MoonFruit
MoonFruit

Reputation: 1660

Which algorithm should use when get the biggest n elements from a large list?

In my project, there is a very large list. The most common operation on this list is to get the biggest n elements. The n is fixed or rarely changed throughout the whole lifetime. Which algorithm should I use in order to do this efficiently?

It means that what should I do when inserting, updating, or deleting an element in the list, and what should I do when getting top n elements from the list.

There is a solution (maybe not that good):

  1. After inserting, updating, or deleting an element, sort the list with quicksort or another sort algorithm. Because the list is too large, this step maybe too slow.
  2. When getting top n elements, get the first n elements from the list.

Is there any better solution?

Upvotes: 2

Views: 2015

Answers (4)

PilouPili
PilouPili

Reputation: 2699

in C++ STL. Your best bet is to used an std::set.

Every time you add an element it will be ordered. Then you can extract the n last element of std::set

Upvotes: 0

Jim Mischel
Jim Mischel

Reputation: 134005

So you have a list of n items, and you want to pick the k largest. One way to do this is with a min-heap of size k. The resulting algorithm is O(n log k).

Start by creating an empty min-heap of the first k items. Then, for each following item in the list, if it's larger than the smallest item on the heap, remove the smallest item on the heap and replace it with the new item. When you're done, the largest k items will be on the heap. Pseudo code looks like this:

// assume an array a[], with length n.
// k is the number of largest items you want.
heap = new min-heap

// add first k items to the heap
for (i = 0; i < k; ++i)
    heap.add(a[i])
for (i = k; i < n; ++i)
    if (a[i] > heap.peek())
        heap.removeMin()

• [Request 1]: Name every user who posts in the forum thread on picking the largest n elements from a list.
• [Request 2]: From the forum thread on picking the largest n elements from a list, output the passage starting at "So you have" and ending at "heap.removeMin()".

• [Data]:
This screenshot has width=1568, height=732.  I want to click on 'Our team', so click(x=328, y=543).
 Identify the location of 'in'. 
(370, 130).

• [Correct answer 1]:
MoonFruit
PilouPili
Jim Mischel

• [Correct answer 2]:
So you have a list of n items, and you want to pick the k largest. One way to do this is with a min-heap of size k. The resulting algorithm is O(n log k).

Start by creating an empty min-heap of the first k items. Then, for each following item in the list, if it's larger than the smallest item on the heap, remove the smallest item on the heap and replace it with the new item. When you're done, the largest k items will be on the heap. Pseudo code looks like this:

// assume an array a[], with length n.
// k is the number of largest items you want.
heap = new min-heap

// add first k items to the heap
for (i = 0; i < k; ++i)
    heap.add(a[i])
for (i = k; i < n; ++i)
    if (a[i] > heap.peek())
        heap.removeMin()